The code compiles, but I am encountering a link-time error:
error LNK2019: unresolved external symbol __atomic_load referenced in function _QFzmumps_arrow_try_treat_recv_bufPzmumps_arrow_treat_recv_buf
error LNK2019: unresolved external symbol __atomic_compare_exchange referenced in function _QFzmumps_arrow_try_treat_recv_bufPzmumps_arrow_treat_recv_buf
Which runtime library provides __atomic_load and __atomic_compare_exchange on Windows? Isn’t this supposed to be handled automatically by the compiler, as it is with other compilers (like ifort)?
In theory, on Windows LLVM should only use libintrinsic calls from msvcrt/ucrt, but if there is no equivalent still emits symbols using gcc’s ABI (implemented in libgcc/libatomic or clang_rt.builtins).
This should be addressed with https://github.com/llvm/llvm-project/pull/110217 which adds an implicit dependency to clang_rt.builtins. The dependency should have already been added implicitly into flang-generated .obj files.
I checked dumbin myself and __atomic_load wasn’t part of flang_rt.builtins by default (only __atomic_load_n).
It is either added with COMPILER_RT_EXCLUDE_ATOMIC_BUILTIN=OFF (as @kiranchandramohan suggested), or provided by clang_rt.atomic (enabled with COMPILER_RT_BUILD_STANDALONE_LIBATOMIC=ON and needs to be added manually to the flang command line).
I think that there might be something more going on here. CAS is definitely something that MSVC can emit. We should see what MSVC is generating under similar conditions in C. I don’t expect to see a call to __atomic_compare_exchange as there is at the very least _InterlockedCompareAndExchange.
__atomic_load I can potentially see being formed, though, Microsoft has added support for C11 atomics and so ideally we should be treating those as _Atomic instead.

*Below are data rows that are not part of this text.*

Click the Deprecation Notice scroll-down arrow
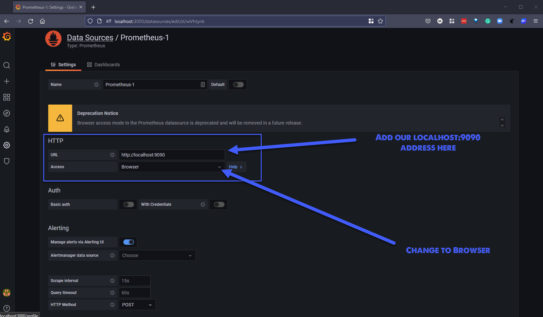Screen dimensions: 543x317 point(502,126)
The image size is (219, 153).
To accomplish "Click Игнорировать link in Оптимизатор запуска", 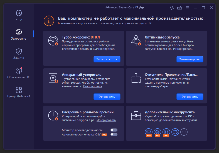I will (183, 49).
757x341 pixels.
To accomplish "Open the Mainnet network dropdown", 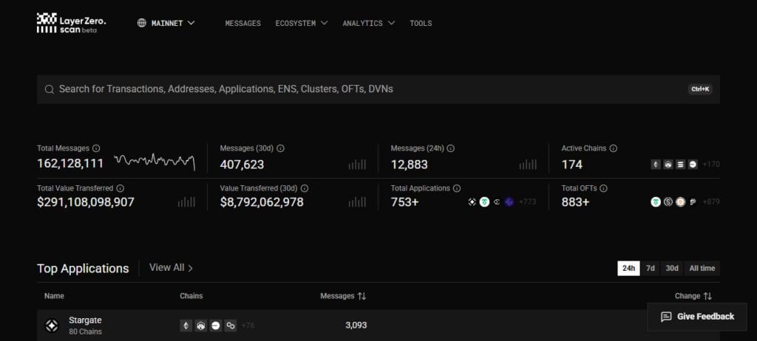I will coord(166,23).
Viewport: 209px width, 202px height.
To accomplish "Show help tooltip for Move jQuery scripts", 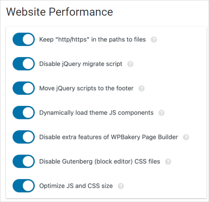I will pos(141,88).
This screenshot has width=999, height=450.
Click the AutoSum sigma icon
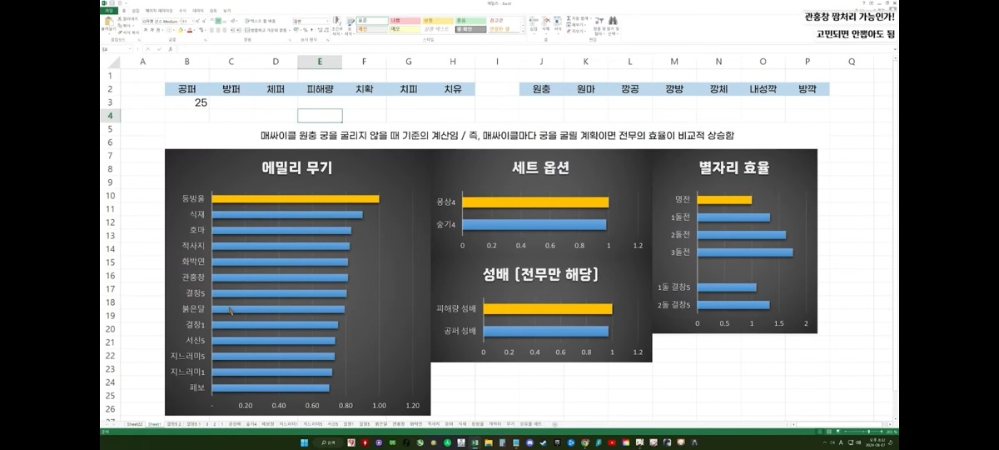(570, 18)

That is, this should always use the LLVM instruction instead the libatomic (which mat not exist on Windows) for standard sizes 1, 2, 4, 8 bytes, including Windows. For 16 bytes (e.g. complex double), I think it depends on hardware support of atomics. For all other sizes, Windows, we might need to inline-emit code that uses a lock, like @efriedma-quic mentioned happened in Microsofts implementations of std::atomic. The linked blog entry also mentions “support rountines”, maybe we could call those. With some experiments on godbolt one can see that msvc generates calls to functions such as _Atomic_lock_and_store declared here: windows-msvc-sysroot/include/vcruntime_c11_atomic_support.h at main · trcrsired/windows-msvc-sysroot · GitHub (i.e. Microsoft’s libatomic)